General characteristics
- Class & type: Lapérouse
- Type: Survey vessel
- Displacement: 850 t
- Length: 59 m
- Beam: 10.9 m
- Draft: 3.63 m
- Installed power: 2500 hp (1840 kW); electric plant 620 kW
- Propulsion: 2 diesel motors (SACM Wärtsilä UD30 RVR V12 M6), 2 controllable pitch propellers, 1 bow thruster
- Range: 6,000 nautical miles at 12 knots
- Complement: 4 officers, 18 petty officers, 15 crew members, 11 hydrographers
- Sensors & processing systems: Navigational radar DECCA 1226
- Armament: 2 AANF1 7.5 mm machine guns and 2 Browning M2 12.7 mm machine guns
- Notes: electric plant 620 kW

= French ship Lapérouse (A791) =

French Navy hydrography survey vessel

Lapérouse (A 791) is a hydrography survey vessel of the of the French Navy (designed Bâtiment hydrographique de deuxième classe (BH)). The ship is deployed on the French coast, or in foreign waters for international cooperation. She is fitted with electric propulsion and a hydrographic winch that allows it to perform oceanographic work.

> **Material provided**:
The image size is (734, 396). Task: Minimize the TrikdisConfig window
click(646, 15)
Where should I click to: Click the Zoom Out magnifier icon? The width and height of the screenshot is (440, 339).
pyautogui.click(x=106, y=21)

> **What to work on**:
**a.** In the Lapérouse text, why is the ship sent to foreign waters? Answer in one to three sentences.
**b.** Do these statements agree with the Lapérouse text? Answer yes or no for each and quote the words that decide it.
(i) The ship's range is 6,000 nautical miles at 12 knots.
(ii) The complement includes 12 hydrographers.
(iii) The propulsion includes 2 diesel motors.
The data has no role in this work.

> **Answers in order**:
**a.** The ship is deployed in foreign waters for international cooperation.

**b.**
(i) Yes: "6,000 nautical miles at 12 knots"
(ii) No: "11 hydrographers"
(iii) Yes: "2 diesel motors"